【この記事で分かること】

  • ワインの種類と基本知識(赤・白・ロゼ・スパークリング・オレンジ)
  • 初心者のためのワインの選び方
  • 初心者におすすめのワイン9銘柄
  • 産地(旧世界・新世界)による味の違い
  • 適温・グラス・ペアリングの基礎知識

 

ワインの基本知識|初心者が最初に知っておきたいこと

ワインには赤・白・ロゼ・スパークリング・オレンジという主要な種類があり、それぞれ使うブドウと製法が異なります。まずは種類の違いを把握することが、自分好みの1本を見つける第一歩です。

ワインの種類|赤・白・ロゼ・スパークリング・オレンジの違い

ワインは大きく5種類に分けられます。それぞれの使うブドウ・味わい・初心者への向き不向きを以下の表で確認してください。

種類 使うブドウ 味わいの特徴 初心者への向き不向き
赤ワイン 黒ブドウ(皮・種ごと発酵) タンニン由来の渋みと果実のコク。ミディアム〜フルボディが多い 渋みに慣れていない初心者はミディアムボディから
白ワイン 白ブドウ(果汁のみ発酵) 爽やかな酸味とフレッシュな風味。甘口から辛口まで幅広い タンニンが少なく初心者向き。甘口から始めやすい
ロゼワイン 黒ブドウ(短時間で皮を除く) 赤と白の中間。フルーティーで軽やかな飲み口 飲みやすく初心者にも入りやすい種類
スパークリングワイン 白・黒ブドウ(品種はさまざま) 炭酸ガス由来の泡立ちと爽快感。甘口から辛口まで多様 軽快で飲みやすく、パーティーや食前酒に最適
オレンジワイン 白ブドウ(皮ごと発酵) 白ワインにはないタンニンとコクが加わった独特の味わい 個性が強いため慣れてからのステップアップ向き

オレンジワインとは、白ブドウを皮ごと発酵させて造るワインで、通常の白ワインとは異なるオレンジがかった色合いと複雑な風味が特徴です。近年注目を集めている種類ですが、独特のクセがあるため初心者には白ワインや甘口ロゼに慣れてからの挑戦がおすすめです。

ワインの製造方法|醸造・発酵の基礎を簡単に解説

ワインは基本的に「ブドウを収穫→果汁を発酵(はっこう:糖をアルコールに変える工程)→熟成→瓶詰め」という流れで造られます。発酵とは、ブドウの糖分が酵母(こうぼ)の働きによってアルコールと二酸化炭素に変わる工程のことです。

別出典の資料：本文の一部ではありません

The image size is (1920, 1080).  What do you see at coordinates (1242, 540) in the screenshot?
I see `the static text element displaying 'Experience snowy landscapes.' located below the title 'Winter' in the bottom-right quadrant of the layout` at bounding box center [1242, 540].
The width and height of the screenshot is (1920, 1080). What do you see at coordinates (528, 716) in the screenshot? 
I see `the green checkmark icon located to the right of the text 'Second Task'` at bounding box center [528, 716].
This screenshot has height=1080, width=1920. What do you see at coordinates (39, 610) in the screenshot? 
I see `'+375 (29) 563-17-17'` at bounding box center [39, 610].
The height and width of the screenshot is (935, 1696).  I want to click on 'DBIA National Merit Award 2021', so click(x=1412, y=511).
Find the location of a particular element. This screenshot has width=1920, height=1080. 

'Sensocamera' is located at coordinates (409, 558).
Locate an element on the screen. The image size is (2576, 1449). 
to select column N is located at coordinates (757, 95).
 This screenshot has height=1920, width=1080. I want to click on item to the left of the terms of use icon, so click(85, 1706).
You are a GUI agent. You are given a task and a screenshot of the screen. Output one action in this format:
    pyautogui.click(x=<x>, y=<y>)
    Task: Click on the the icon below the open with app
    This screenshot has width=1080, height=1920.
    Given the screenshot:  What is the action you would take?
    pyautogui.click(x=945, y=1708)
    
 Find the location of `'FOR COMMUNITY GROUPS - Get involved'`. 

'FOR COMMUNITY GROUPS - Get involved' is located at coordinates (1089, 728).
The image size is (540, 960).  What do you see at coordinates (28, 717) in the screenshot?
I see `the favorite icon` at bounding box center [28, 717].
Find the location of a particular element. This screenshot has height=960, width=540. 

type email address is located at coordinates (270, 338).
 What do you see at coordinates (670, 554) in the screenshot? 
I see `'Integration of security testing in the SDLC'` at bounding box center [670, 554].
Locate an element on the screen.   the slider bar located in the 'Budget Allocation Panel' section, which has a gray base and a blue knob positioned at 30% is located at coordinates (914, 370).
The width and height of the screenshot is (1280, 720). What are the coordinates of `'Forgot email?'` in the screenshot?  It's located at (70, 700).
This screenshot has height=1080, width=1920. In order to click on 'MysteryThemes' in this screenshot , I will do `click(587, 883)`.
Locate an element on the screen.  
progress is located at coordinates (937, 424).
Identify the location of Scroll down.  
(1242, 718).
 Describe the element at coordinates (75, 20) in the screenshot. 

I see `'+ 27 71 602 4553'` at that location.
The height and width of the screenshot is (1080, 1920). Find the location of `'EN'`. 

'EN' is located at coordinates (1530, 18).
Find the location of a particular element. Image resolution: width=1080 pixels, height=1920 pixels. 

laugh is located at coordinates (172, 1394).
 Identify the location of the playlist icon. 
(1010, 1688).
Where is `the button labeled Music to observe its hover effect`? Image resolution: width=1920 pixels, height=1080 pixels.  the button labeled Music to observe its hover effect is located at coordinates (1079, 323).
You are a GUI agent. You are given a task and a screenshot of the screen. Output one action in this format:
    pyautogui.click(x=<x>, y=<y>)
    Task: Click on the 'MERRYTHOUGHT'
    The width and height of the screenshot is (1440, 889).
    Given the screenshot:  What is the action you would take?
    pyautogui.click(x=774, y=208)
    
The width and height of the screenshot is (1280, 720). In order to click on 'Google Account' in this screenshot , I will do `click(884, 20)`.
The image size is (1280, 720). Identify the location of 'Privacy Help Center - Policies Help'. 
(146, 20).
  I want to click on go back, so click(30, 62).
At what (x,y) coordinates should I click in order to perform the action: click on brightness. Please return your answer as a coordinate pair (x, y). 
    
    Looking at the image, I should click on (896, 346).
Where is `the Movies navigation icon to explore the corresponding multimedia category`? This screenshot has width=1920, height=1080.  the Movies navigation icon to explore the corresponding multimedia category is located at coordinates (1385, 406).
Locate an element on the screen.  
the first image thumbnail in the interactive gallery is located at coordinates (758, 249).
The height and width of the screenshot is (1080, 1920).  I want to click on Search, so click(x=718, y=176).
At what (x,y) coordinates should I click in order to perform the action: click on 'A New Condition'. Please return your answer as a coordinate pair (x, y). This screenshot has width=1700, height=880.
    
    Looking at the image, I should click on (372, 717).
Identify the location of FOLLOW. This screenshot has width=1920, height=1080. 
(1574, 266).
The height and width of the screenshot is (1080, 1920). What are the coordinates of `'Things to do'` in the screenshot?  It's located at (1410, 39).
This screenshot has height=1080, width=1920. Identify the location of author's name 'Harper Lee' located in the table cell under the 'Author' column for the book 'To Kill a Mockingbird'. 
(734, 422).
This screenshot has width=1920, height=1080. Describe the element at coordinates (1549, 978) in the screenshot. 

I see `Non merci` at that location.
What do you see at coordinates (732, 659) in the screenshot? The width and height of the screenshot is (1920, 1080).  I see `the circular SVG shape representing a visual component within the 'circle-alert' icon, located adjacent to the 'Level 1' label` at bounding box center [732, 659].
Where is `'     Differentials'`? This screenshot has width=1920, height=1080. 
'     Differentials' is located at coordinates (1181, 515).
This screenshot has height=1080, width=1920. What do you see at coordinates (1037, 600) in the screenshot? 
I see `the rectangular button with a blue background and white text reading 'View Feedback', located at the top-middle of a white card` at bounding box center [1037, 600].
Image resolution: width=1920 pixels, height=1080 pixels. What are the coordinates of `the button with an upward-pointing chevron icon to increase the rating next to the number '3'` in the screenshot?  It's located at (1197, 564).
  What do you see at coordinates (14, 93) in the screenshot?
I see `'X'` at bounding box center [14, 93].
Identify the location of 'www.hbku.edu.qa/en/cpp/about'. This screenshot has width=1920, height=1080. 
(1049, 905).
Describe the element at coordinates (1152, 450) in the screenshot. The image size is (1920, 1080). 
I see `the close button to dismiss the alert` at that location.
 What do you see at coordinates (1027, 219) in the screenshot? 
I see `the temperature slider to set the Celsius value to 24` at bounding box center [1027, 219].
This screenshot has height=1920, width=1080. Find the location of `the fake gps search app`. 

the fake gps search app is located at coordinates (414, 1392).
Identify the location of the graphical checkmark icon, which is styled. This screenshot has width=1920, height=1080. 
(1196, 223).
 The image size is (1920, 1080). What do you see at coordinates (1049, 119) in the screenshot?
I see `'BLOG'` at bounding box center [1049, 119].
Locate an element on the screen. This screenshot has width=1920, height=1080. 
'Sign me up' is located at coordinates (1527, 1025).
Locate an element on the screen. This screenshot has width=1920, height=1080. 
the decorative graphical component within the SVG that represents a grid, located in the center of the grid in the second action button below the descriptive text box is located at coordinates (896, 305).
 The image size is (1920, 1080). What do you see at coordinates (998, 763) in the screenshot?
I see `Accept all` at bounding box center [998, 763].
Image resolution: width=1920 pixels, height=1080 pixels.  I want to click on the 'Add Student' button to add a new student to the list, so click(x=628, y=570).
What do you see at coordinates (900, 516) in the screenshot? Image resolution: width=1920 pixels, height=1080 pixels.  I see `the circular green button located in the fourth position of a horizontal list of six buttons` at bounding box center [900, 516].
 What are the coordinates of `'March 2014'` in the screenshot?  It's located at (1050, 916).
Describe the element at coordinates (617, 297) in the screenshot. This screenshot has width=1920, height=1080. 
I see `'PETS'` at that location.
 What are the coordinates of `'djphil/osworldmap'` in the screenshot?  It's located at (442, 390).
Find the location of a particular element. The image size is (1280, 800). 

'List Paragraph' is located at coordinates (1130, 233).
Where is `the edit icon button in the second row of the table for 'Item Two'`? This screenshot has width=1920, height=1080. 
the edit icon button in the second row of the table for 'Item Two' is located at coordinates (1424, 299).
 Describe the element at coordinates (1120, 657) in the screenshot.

赤ワインは黒ブドウを皮や種ごと発酵させるため、タンニン(渋み成分)が多く抽出されます。白ワインは白ブドウの果汁だけを発酵させるため、タンニンが少なくすっきりした仕上がりになります。スパークリングワインは発酵の際に発生する炭酸ガスをワインに閉じ込めることで泡立ちを生み出します。醸造(じょうぞう)とはこの発酵工程全体を管理する技術のことで、生産者の腕と哲学が最終的な味わいを決定づけます。

甘口・辛口・ボディの意味をわかりやすく解説

ワインのラベルや説明文によく登場する「甘口・辛口・ボディ」の3つの言葉を理解しておくと、選び方の精度が大きく上がります。甘口・辛口はワイン中の糖分の残り具合を示し、ボディはワインの重さ・飲みごたえの感覚を示す指標です。

甘口(スウィート)は糖分が多く残っており、果実のような甘みが感じられます。辛口(ドライ)は糖分が少なく、引き締まったすっきりとした味わいです。ボディはライトボディ(軽め)・ミディアムボディ(中間)・フルボディ(重め・濃厚)の3段階があります。初心者には甘口またはライトボディ〜ミディアムボディのワインが飲みやすく、最初の1本として向いています。

ワイン初心者のための選び方ガイド

ワインが初めての方は、どこから選べばよいか迷ってしまいがちです。渋み・品種・価格・シーンという4つの視点から、失敗しない選び方を解説します。

渋みの少ないワインを選ぶ|タンニンで選ぶコツ

ワイン初心者が最初に選ぶべきは、渋みの原因となるタンニン(タンニン:ブドウの皮や種に含まれる渋み成分)が少ない軽やかなタイプです。ワインを「渋くて苦手」と感じた経験がある方の多くは、タンニンの強いフルボディ赤ワインを最初に飲んでしまったケースが多いです。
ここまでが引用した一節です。